Wenn man sich die Ergebnisse des letzten Eurobarometers (vom Mai 2013)  ansieht, dann kann man  generalisierend feststellen: die Tschechen sind nicht unzufriedener mit ihrem Leben als der Durchschnitt der EU-Bürger/innen, aber sie sind höchst unzufrieden mit ihren eigenen Politikern: den Parteien vertrauen nur 10 Prozent der Befragten, 89 Prozent misstrauen ihnen eher, das ist ein Spitzenwert unter den Ländern, die sich gegenwärtig nicht in einer akuten Wirtschaftskrise befinden. Der eigenen Regierung vertrauten 86 Prozent nicht. Gegenüber dem eigenen Parlament sind 88 Prozent eher misstrauisch.

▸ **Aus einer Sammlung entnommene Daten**

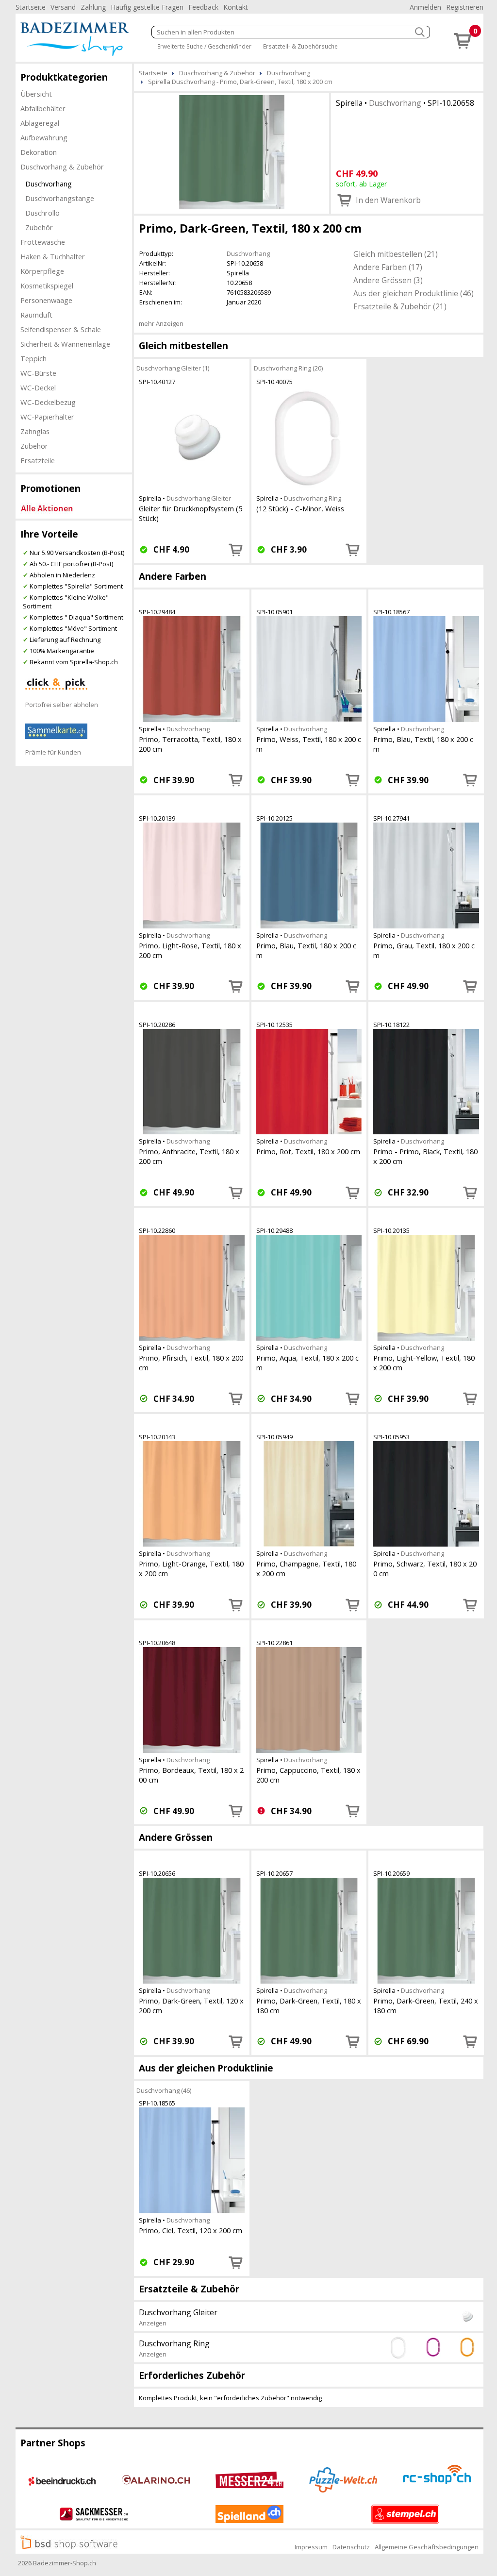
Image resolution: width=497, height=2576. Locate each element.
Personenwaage (46, 300)
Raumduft (36, 315)
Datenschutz (351, 2546)
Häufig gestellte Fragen (147, 7)
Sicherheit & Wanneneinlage (65, 344)
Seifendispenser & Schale (60, 329)
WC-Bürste (38, 373)
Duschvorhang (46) (163, 2090)
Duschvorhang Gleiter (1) (172, 368)
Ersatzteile (37, 460)
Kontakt (235, 7)
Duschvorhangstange (59, 198)
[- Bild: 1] (231, 152)
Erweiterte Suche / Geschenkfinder (204, 46)
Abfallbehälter (43, 108)
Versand (63, 7)
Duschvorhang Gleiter (198, 498)
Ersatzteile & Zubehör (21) (400, 306)
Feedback (203, 7)
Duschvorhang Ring (312, 498)
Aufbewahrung (43, 137)
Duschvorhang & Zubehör (62, 166)
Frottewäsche (42, 242)
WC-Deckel (38, 387)
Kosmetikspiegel (46, 285)
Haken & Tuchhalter (52, 256)
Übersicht (36, 94)
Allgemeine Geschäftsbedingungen (427, 2546)
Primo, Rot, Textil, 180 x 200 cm (308, 1151)
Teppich (33, 358)
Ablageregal (39, 123)
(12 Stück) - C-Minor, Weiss (300, 508)
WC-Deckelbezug (48, 402)
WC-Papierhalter (47, 416)
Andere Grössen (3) (388, 280)
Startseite (31, 7)
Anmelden (425, 7)
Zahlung (93, 7)
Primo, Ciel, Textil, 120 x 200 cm (190, 2230)
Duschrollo (42, 213)
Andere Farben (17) (387, 267)
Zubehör (39, 227)
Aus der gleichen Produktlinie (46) (413, 293)
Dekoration (38, 152)
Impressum (311, 2546)
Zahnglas (35, 431)
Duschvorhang (48, 183)
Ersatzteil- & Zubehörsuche (300, 46)
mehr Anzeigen (161, 323)
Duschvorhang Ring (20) (288, 368)
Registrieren (464, 7)
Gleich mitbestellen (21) (395, 254)
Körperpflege (42, 271)
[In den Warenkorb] (236, 549)
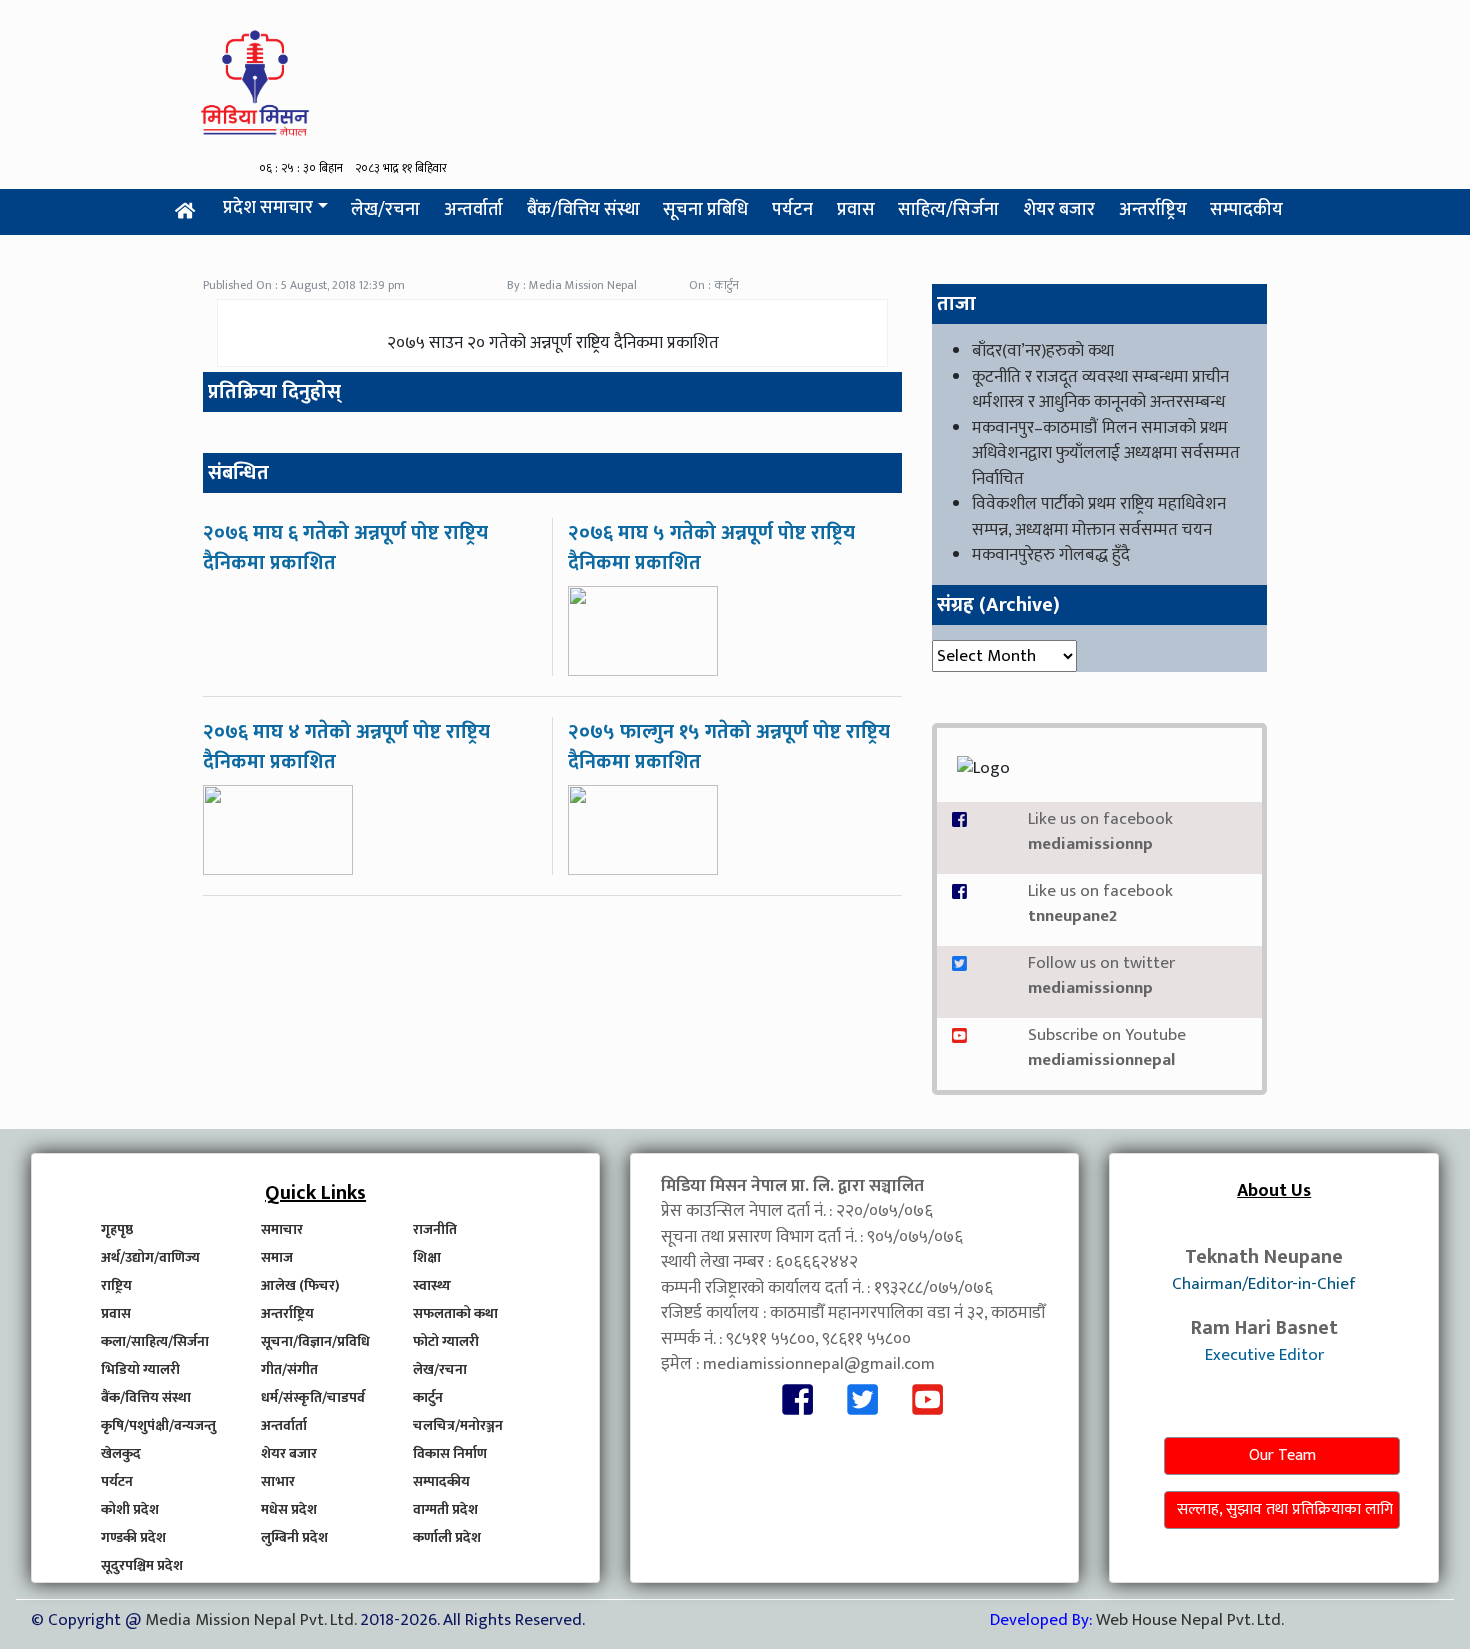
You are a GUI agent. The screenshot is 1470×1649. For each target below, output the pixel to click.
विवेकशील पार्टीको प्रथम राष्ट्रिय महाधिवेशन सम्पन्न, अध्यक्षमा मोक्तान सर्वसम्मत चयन (1099, 517)
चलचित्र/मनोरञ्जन (458, 1425)
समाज (277, 1257)
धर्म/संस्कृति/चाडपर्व (313, 1397)
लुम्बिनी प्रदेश (294, 1537)
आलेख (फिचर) (300, 1285)
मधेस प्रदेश (289, 1509)
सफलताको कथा (455, 1313)
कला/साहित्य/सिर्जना (155, 1341)
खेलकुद (121, 1453)
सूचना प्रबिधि (705, 210)
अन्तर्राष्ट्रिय (1153, 210)
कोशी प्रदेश (130, 1509)
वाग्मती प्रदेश (445, 1509)
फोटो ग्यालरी (446, 1341)
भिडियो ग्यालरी (140, 1369)
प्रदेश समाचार (268, 208)
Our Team (1282, 1455)
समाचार (282, 1229)
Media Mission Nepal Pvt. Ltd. (252, 1620)
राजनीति (435, 1229)
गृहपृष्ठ (117, 1229)
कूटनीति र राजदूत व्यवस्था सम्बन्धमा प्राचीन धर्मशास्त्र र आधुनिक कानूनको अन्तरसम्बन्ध (1100, 390)
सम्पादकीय (1246, 210)
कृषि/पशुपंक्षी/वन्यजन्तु (158, 1425)
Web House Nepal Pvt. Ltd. (1190, 1620)
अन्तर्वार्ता (473, 210)
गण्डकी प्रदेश (133, 1537)
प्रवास (856, 210)
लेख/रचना (385, 210)
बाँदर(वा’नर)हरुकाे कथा (1043, 351)
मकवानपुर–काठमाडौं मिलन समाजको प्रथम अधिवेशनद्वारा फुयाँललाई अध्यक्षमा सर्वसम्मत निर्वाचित (1106, 453)
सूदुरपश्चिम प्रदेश (142, 1565)
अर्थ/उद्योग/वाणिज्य (150, 1257)
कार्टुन (428, 1397)
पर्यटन (792, 210)
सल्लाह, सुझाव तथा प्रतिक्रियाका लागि (1285, 1509)
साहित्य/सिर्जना (948, 210)
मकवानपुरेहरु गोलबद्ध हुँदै (1051, 555)
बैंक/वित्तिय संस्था (583, 210)
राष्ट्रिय (116, 1285)
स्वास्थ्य (432, 1285)
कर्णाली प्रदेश (447, 1537)
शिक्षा (427, 1257)
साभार (278, 1481)
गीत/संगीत (289, 1369)
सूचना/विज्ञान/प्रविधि (315, 1341)
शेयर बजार (1059, 210)
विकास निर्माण (450, 1453)
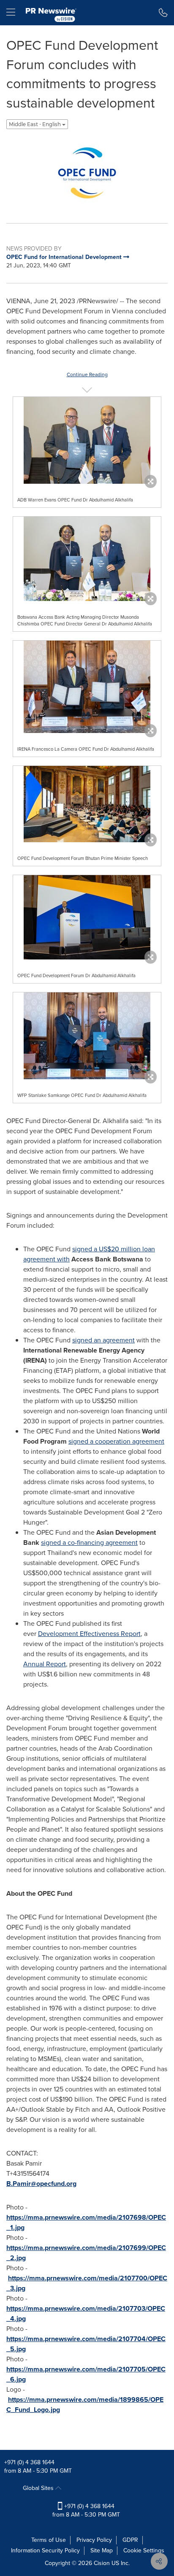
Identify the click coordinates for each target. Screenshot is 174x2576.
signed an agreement (103, 1340)
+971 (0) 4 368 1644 (29, 2462)
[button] (87, 172)
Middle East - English (35, 124)
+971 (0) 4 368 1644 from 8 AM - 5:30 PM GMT (86, 2510)
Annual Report (44, 1664)
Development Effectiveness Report (89, 1633)
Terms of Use (48, 2540)
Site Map (101, 2550)
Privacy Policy (94, 2540)
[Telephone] (163, 12)
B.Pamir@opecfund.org (41, 2183)
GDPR (130, 2540)
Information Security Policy (45, 2550)
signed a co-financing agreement (89, 1542)
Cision (102, 2563)
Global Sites (39, 2488)
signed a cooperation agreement (116, 1441)
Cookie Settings (143, 2550)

▸ **AUFGABENSTELLUNG A**
Wie viel Prozent der Befragten vertrauen laut der Textstelle zum Eurobarometer den Parteien?
▸ **AUFGABENSTELLUNG B**
Führe die Textstelle zum Eurobarometer über ihren letzten Satz hinaus fort.

▸ **LÖSUNG A**
10 Prozent.

▸ **LÖSUNG B**
Die Tschechen haben gerade ihren Präsidenten direkt gewählt. Miloš Zeman hatte die Sozialdemokratie 1996 zu einer wichtigen politischen Kraft gemacht. Er war zwischen 1998 und 2002 Ministerpräsident. Er verließ seine Partei im Streit 2007; dieses Detail verbindet ihn mit Václav Klaus. 2013 wurde Zeman der erste direkt gewählte Präsident Tschechiens. Er zählt zu den Politikern, die die rechtlichen und politischen  Regeln eher weit auslegen. Das war kürzlich sichtbar, als er eine Regierung mit einem ihm nahestehenden politischen Personal zu installieren versuchte. Als das nicht gelang, war der Weg zu vorgezogenen Neuwahlen frei, die die bisherigen Regierungsparteien eigentlich nicht wollten. Die Bevölkerung hingegen begrüßte das. Ob bei den Wahlen Ende Oktober 2013 mit der wahrscheinlichen Mitte-Links-Regierung nur ein neuer Wahlzyklus eingeleitet wird, oder aber die langjährige Entfremdung zwischen Bevölkerung und Politik fortgesetzt werden wird, ist noch nicht klar.